▸ What is expected
Only the pictures are to be dropped; return all other data below exactly.
- - - - - - -
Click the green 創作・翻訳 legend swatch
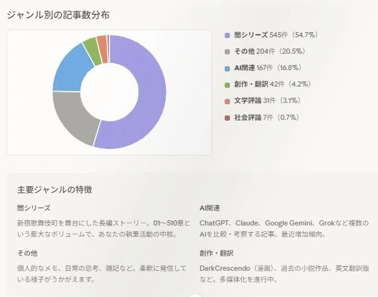The image size is (378, 297). coord(227,85)
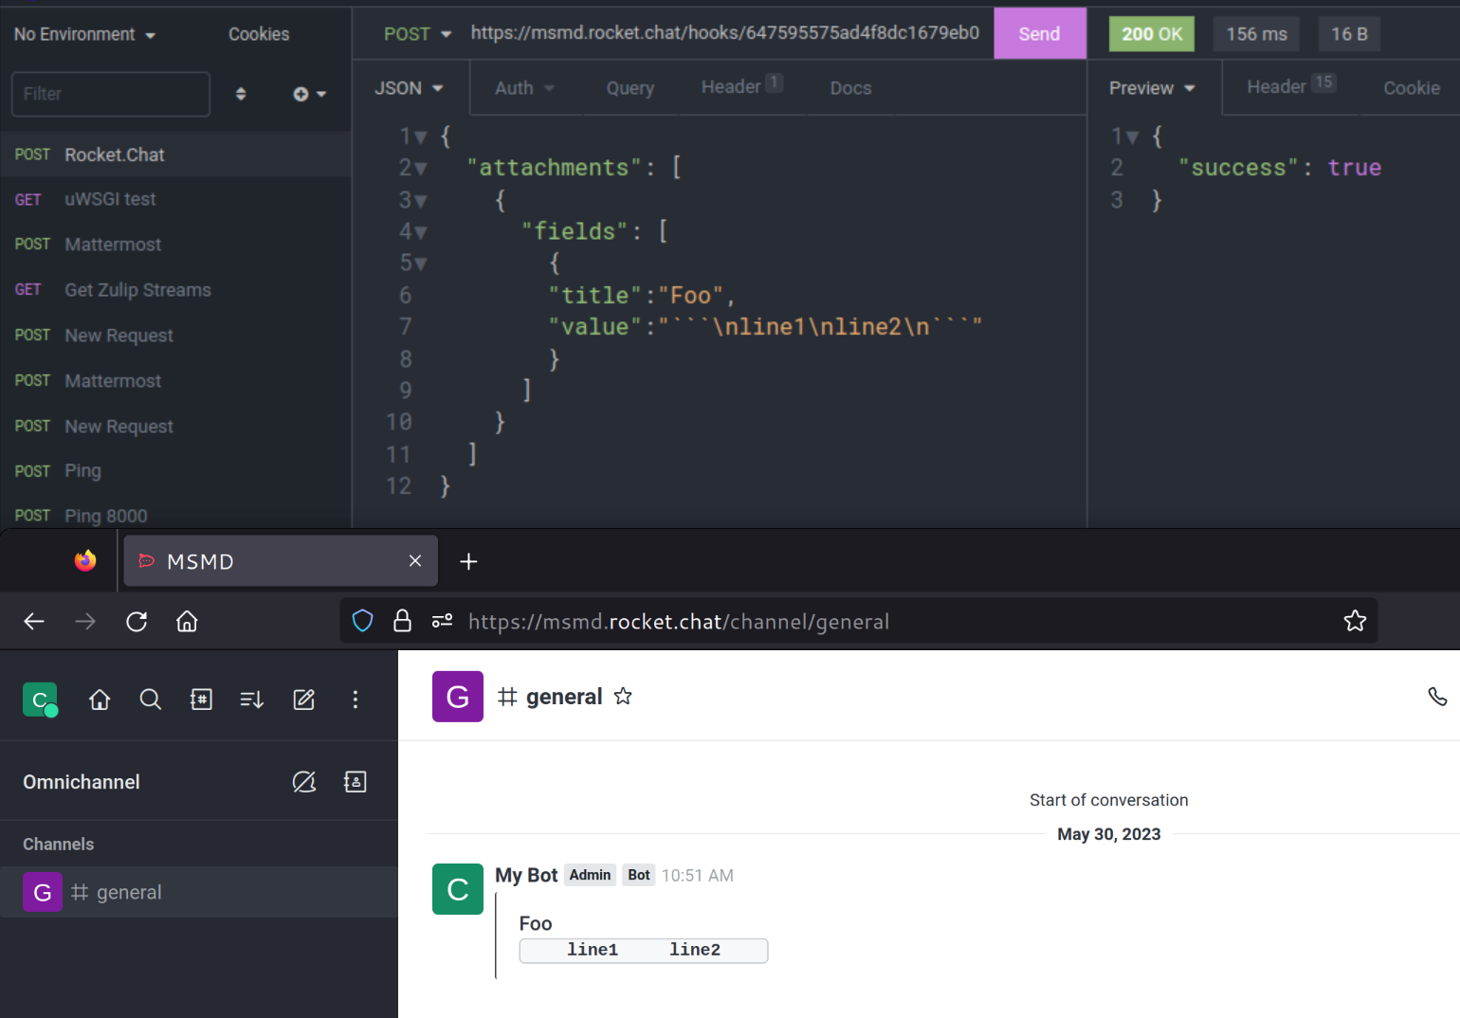1460x1018 pixels.
Task: Click the Home icon in Rocket.Chat
Action: coord(99,700)
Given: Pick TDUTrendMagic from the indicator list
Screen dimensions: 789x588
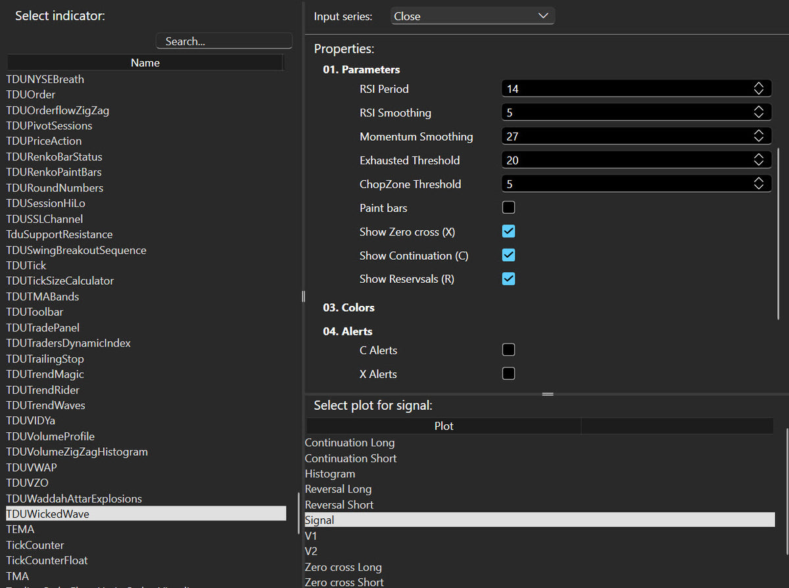Looking at the screenshot, I should (45, 374).
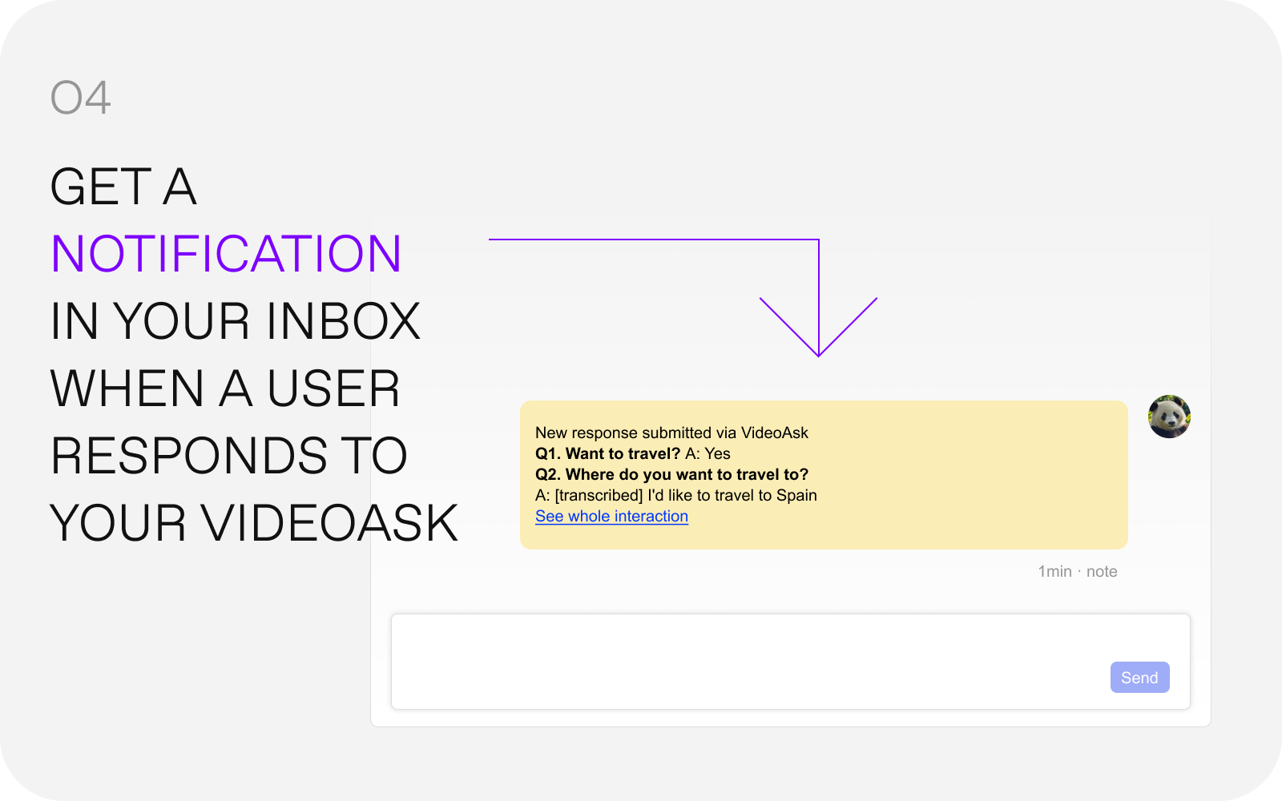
- - - - - - -
▸ Completed exercise
Click the green 創作・翻訳 legend swatch
The image size is (378, 297). coord(227,85)
1460x1018 pixels.
Task: Click the Home icon in Rocket.Chat
Action: coord(99,700)
Given: Pick TDUTrendMagic from the indicator list
Screen dimensions: 789x588
Looking at the screenshot, I should (45, 374).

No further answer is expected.